- _TASK DETAILS_: Report every line of the listing below in which the string "computer" occurs.

- _INPUT FOR THIS TASK_:
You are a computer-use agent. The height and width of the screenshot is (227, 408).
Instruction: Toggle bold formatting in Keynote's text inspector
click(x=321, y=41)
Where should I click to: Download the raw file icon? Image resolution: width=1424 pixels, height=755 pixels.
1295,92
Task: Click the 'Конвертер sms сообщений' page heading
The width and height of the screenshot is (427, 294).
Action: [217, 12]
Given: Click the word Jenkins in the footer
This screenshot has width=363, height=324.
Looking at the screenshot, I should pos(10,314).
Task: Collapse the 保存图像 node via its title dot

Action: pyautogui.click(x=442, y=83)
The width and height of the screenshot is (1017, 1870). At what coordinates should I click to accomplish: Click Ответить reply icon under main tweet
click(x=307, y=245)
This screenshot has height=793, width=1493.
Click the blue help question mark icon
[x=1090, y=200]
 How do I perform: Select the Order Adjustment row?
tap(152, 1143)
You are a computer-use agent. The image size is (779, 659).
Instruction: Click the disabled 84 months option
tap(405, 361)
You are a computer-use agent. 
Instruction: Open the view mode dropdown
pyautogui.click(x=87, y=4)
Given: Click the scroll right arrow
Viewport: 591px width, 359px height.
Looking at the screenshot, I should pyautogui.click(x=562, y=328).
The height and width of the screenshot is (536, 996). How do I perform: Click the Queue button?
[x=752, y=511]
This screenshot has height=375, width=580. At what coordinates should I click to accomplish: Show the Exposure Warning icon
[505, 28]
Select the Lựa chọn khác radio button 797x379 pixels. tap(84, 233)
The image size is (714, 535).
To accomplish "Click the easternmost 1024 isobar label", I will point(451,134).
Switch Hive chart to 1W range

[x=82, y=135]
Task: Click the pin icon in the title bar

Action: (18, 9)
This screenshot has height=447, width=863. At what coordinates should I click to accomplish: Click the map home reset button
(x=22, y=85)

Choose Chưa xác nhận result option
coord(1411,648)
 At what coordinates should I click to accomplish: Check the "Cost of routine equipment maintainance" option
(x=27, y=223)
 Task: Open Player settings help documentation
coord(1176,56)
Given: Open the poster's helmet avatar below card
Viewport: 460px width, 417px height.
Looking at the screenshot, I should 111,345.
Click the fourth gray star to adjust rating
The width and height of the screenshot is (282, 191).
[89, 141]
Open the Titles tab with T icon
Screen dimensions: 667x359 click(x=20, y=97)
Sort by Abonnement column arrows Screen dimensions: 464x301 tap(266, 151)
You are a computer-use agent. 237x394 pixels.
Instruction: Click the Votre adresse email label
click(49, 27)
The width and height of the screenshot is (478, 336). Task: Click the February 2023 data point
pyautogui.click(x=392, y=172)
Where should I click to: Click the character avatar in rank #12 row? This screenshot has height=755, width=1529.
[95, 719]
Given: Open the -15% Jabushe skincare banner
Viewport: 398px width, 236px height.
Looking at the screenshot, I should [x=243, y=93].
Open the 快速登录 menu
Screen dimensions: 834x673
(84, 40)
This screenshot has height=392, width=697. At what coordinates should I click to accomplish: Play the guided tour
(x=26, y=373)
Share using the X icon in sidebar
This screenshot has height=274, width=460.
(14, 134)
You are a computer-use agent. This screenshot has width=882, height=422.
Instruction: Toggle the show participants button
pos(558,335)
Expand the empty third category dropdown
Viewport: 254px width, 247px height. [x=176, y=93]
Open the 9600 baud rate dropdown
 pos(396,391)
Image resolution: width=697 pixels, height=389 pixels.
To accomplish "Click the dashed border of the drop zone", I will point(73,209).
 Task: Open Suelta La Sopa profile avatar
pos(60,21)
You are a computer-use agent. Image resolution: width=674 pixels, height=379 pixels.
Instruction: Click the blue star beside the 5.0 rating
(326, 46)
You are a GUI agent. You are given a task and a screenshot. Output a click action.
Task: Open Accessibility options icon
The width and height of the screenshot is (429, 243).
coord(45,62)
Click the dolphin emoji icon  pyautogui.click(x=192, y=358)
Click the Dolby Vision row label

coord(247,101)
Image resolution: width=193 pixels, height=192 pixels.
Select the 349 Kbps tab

- _ANSWER SPACE_:
You are a computer-use agent. The height and width of the screenshot is (227, 408).
You are a computer-use agent. The image size is (779, 659).
You are a computer-use agent. 
You are a computer-use agent. 237x394 pixels.
You are a computer-use agent. This screenshot has width=882, height=422.
You are a computer-use agent. Image resolution: width=674 pixels, height=379 pixels.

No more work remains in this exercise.